When considering links between two feeds A
and B
, we do not even need to store all links. E.g. if message number 0 from feed A (let's write this as A::0
) links to B::2
and A::1
links to B::1
, we can drop the latter information. So we are not even storing the original edge set in the graph used for reachability queries, but a subset of it that has the same transitive closure (i.e. following all cypherlinks still leads to the same partial reachablity order). In some sense this means approximating the transitive reduction (exact computation of it is infeasible in our context). This does not give us any "hard" improvements, but it is very cheap and will improve the situation in practice. We might as well use any structural knowledge about the message graph that we have. And the partition of the vertex set into disjunct total orders (i.e. feeds) is super useful for optimizations.

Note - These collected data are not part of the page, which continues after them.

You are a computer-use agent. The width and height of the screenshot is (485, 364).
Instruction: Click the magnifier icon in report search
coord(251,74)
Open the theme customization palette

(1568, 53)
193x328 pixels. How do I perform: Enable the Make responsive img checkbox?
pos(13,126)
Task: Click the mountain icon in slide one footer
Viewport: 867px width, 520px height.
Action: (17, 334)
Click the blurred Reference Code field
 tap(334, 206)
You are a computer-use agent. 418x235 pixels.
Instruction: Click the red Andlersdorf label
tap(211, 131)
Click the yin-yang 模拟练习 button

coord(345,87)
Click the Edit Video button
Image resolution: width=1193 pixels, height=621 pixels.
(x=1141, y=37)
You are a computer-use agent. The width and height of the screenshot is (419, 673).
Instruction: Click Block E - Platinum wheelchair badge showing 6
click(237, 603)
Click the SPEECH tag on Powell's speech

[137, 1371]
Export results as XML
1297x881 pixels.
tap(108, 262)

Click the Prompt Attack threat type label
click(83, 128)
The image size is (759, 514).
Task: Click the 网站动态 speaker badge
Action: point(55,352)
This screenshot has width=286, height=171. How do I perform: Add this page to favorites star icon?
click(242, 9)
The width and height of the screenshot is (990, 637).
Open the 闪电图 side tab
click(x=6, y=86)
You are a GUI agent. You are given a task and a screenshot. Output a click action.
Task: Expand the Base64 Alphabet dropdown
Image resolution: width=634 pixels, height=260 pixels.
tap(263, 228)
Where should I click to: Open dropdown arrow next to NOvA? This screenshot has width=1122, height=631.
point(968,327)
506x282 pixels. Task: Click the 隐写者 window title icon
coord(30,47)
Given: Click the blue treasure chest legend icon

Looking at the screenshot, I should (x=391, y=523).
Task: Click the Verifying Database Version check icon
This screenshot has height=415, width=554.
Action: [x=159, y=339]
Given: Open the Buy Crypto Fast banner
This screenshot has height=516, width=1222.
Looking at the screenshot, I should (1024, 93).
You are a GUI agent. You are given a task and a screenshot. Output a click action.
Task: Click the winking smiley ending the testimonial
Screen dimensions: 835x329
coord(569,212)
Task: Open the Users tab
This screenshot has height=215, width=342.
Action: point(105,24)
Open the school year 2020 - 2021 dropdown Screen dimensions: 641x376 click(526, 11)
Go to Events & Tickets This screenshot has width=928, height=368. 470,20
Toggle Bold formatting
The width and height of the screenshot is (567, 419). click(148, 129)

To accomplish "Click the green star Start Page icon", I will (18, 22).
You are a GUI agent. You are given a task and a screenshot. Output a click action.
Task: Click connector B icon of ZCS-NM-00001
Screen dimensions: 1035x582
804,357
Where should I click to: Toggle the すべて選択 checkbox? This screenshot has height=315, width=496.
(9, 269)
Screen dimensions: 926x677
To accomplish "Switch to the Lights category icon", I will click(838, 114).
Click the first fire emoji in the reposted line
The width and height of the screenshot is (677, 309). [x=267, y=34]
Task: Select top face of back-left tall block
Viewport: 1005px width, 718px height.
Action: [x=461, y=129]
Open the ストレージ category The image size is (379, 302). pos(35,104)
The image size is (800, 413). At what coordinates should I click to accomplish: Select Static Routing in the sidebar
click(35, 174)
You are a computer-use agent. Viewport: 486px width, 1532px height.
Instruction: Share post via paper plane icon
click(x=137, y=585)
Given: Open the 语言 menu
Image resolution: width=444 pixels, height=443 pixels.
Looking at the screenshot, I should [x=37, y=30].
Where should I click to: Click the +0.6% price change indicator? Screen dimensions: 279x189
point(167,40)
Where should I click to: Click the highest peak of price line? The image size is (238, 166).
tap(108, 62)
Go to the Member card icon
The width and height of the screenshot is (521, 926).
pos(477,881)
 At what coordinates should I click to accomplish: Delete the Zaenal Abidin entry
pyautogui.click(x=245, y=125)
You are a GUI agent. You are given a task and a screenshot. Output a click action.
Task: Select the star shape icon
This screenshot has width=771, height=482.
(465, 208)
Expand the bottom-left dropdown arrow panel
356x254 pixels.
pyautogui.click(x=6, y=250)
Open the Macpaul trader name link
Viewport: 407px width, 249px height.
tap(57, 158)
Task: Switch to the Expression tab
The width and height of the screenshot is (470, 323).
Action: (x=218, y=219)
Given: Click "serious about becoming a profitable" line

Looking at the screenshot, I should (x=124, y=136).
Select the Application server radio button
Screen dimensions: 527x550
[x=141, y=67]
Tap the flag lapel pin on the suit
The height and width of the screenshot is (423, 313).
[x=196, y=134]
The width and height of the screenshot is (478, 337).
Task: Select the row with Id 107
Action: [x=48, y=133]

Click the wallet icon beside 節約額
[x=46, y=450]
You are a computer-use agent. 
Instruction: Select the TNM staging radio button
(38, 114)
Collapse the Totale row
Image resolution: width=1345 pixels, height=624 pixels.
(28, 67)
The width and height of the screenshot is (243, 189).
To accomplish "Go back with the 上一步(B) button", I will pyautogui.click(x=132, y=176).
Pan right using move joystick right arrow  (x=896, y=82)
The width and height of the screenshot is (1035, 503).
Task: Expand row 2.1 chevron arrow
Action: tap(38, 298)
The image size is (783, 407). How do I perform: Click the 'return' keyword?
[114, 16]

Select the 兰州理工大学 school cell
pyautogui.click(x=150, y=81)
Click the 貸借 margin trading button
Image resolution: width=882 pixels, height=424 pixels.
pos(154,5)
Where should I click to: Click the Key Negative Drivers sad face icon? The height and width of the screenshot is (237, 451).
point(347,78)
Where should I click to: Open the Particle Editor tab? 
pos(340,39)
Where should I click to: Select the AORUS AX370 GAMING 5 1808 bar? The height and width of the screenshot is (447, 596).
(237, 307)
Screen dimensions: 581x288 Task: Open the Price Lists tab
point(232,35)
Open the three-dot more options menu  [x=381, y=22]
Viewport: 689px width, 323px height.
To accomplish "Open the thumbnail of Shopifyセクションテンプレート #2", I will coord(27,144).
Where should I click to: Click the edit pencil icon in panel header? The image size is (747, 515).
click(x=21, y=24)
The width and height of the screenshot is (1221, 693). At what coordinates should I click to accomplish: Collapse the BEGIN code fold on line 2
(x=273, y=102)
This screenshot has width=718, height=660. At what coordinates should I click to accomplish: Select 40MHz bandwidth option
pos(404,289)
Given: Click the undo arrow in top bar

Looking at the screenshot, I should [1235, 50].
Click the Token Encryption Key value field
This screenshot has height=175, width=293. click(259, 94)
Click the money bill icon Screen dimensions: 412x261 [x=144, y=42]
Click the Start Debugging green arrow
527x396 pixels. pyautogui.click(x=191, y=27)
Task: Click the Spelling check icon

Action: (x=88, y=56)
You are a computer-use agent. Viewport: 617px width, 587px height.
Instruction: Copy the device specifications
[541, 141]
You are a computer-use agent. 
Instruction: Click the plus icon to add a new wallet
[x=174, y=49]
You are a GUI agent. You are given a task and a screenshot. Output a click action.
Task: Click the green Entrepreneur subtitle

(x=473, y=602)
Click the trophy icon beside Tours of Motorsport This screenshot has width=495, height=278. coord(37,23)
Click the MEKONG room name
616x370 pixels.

This is the hard part , the incremental update.
Yes, and it seems to be completely underresearched. Which strikes me as odd, don't real-world databases get updated from time to time? Well, it might also signal that this is really, really hard.
Many approaches do something like "let's encode all information in a matrix and then do a bunch of multiplications", which is about as unincremental as it gets. So I fear incremental updates will involve a bunch of heuristics. But being append-only (periodically running garbage collection on blocked feeds should allow us to disregard the fact that technically there may be deletion of vertices) and having the partition into feeds makes me optimistic that a solution can be found. I just don't really want to be the person to look for it.
I'm sorry about the paywalled links, I wrote this from univerity and didn't realize these were not open access. Here are open links:
- the theoretical overview
- the (somewhat) current state of the art with a related-work section that cites a lot of other interesting papers
While searching for these, I found this paper, which seems to deal with dynamic graphs specifically. Adding it to my reading list.